**WHAT TO PRODUCE**
Retype word for word the lines of the data below, from the first to the one bearing "Click the top", with that one included.
□ □ □
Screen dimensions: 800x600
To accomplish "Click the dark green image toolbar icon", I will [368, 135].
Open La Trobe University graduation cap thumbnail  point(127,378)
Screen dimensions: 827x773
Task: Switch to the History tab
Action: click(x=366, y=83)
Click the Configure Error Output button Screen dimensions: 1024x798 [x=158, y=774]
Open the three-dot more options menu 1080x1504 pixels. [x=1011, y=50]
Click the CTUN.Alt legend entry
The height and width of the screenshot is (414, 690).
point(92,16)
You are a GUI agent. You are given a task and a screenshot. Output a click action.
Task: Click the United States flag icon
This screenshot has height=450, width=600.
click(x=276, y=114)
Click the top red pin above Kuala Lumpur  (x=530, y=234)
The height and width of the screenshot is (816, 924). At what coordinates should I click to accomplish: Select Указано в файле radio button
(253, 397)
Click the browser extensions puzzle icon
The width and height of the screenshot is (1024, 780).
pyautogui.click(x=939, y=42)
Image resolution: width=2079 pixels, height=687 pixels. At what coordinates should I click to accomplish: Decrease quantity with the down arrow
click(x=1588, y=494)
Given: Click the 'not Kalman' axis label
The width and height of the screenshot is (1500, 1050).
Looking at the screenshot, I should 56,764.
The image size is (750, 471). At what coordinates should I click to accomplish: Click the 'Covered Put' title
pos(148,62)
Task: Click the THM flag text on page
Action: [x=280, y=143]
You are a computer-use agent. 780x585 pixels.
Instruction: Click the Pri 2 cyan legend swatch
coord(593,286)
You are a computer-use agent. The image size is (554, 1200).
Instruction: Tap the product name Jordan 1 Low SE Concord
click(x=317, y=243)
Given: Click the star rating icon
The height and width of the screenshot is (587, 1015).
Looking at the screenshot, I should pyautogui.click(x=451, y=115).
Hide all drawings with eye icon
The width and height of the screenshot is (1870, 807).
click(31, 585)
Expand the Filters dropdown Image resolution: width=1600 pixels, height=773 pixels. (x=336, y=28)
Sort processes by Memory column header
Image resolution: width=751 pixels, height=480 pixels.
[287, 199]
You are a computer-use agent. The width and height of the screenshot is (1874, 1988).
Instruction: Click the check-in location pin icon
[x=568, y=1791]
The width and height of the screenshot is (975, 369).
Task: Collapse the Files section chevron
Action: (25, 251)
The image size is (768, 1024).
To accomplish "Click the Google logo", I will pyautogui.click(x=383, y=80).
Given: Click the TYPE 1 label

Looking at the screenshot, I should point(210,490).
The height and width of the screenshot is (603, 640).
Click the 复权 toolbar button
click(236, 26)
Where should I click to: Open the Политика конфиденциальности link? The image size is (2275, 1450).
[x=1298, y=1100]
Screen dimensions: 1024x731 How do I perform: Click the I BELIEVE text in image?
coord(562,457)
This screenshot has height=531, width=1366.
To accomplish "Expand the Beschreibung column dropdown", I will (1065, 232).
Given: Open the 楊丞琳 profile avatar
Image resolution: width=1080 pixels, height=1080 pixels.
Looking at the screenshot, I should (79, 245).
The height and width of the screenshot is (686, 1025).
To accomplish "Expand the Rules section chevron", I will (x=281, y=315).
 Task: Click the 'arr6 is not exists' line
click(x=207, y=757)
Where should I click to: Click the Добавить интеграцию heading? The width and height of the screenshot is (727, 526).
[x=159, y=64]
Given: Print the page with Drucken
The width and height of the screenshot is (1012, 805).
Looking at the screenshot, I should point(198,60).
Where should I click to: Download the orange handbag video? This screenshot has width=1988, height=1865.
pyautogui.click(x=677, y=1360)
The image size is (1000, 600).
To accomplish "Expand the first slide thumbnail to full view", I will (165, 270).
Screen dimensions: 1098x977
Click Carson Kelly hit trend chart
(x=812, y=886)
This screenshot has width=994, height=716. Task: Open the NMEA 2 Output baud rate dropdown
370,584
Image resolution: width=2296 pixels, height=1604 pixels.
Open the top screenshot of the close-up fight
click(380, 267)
□ □ □
**COMPLETED TASK**
Screen dimensions: 800x600
To accomplish "Click the dark green image toolbar icon", I will [368, 135].
Open La Trobe University graduation cap thumbnail  point(127,378)
Screen dimensions: 827x773
Task: Switch to the History tab
Action: click(x=366, y=83)
Click the Configure Error Output button Screen dimensions: 1024x798 [x=158, y=774]
Open the three-dot more options menu 1080x1504 pixels. [x=1011, y=50]
Click the CTUN.Alt legend entry
The height and width of the screenshot is (414, 690).
point(92,16)
You are a GUI agent. You are given a task and a screenshot. Output a click action.
Task: Click the United States flag icon
This screenshot has height=450, width=600.
click(x=276, y=114)
Click the top red pin above Kuala Lumpur  (x=530, y=234)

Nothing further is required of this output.